The data matrix, which can be passed to NoSplit, RatioSplit or CrossValidation or be used for factorization directly.

factor_infolist of 2 tuples

The list of factor info. For example, [user_info, item_info]. More specifically, the list may look like [(u_order, u_idmap, u_alias), (i_order, i_idmap, i_alias)].

Note

Attributes of BaseData for a multi-matrix dataset.

Xslist of spmatrix

E.g., [X_ratings, X_genres, X_cast]

factorslist of lists of 2 ints

The list of factor id pairs. For example, [[0, 1], [2, 1], [3, 1]] if the 3 datasets are user-movie, genre-movie and cast-movie.

factor_infolist of tuples

The list of factor info. For example, [user_info, movie_info, genre_info, cast_info].

dump_pickle(name=None)[source]

Dump pickle to cache directory.

Parameters:

name (str) – The name of pickle file.

property has_pickle

If pickle exists.

load(overwrite_cache=False)[source]

Load data.

If pickle exists, load from cache directory. If not, read from data directory.

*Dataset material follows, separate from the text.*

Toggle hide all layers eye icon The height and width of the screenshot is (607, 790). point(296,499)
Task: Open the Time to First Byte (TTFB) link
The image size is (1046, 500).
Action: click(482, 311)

Dump to pickle when overwrite_cache is True.

Parameters:

overwrite_cache (bool, default: False) – If True, overwrite the cache.

load_data()[source]

Load data.

read_data()[source]

Read data.

read_pickle()[source]

Read pickle from cache directory.

sample(factor_id, idx=None, n_samples=None, seed=None)[source]

Sample the whole dataset with given factor_id and idx.

Parameters:
  • factor_id (int) –

    For single-matrix dataset, factor_id is the axis to sample, i.e., 0 and 1 for rows and columns.

    For multi-matrix dataset, factor_id is the index of the factor to sample.

  • idx (np.ndarray) – The given indices to sample with.

  • n_samples (int) – Randomly down-sample to this length.

  • seed (int) – Random seed for down-sampling.

show_matrix(scaling=1.0, pixels=5, colorbar=True, discrete=True, center=True, clim=[0, 1], keep_nan=True, **kwargs)[source]

The show_matrix wrapper for Boolean datasets.

to_single()[source]

Concatenate Xs to form a single X.

PyBMF.datasets.BaseSplit module

class PyBMF.datasets.BaseSplit.BaseSplit(X)[source]

Bases: object

Base class for data splitting and negative sampling methods NoSplit, RatioSplit and CrossValidation.

Note

Attributes of BaseSplit.

X_trainspmatrix

The training data matrix.

X_valspmatrix

The validation data matrix.

X_testspmatrix

The test data matrix.

Parameters:

X (ndarray, spmatrix) – The data matrix.

check_params(**kwargs)[source]

Check patameters.

Checking the random seed.

get_neg_indices(n_negatives, type)[source]

Generate negative indices.

Used in RatioSplit.negative_sample and CrossValidation.negative_sample.

This is fast but intractable for large dataset. Use trial-and-error for large dataset.

Parameters:
  • n_negatives (int) – Number of negative samples.

  • type (str) – Negative sampling type.

load_neg_data(**kwargs)
load_pos_data(train_idx, val_idx, test_idx)[source]

Load positive data.

Used in RatioSplit and CrossValidation.

Leave X_val, X_test empty if val_idx/test_idx length is 0 for negative sampling.

Parameters:
  • train_idx (ndarray) – The indices of training data.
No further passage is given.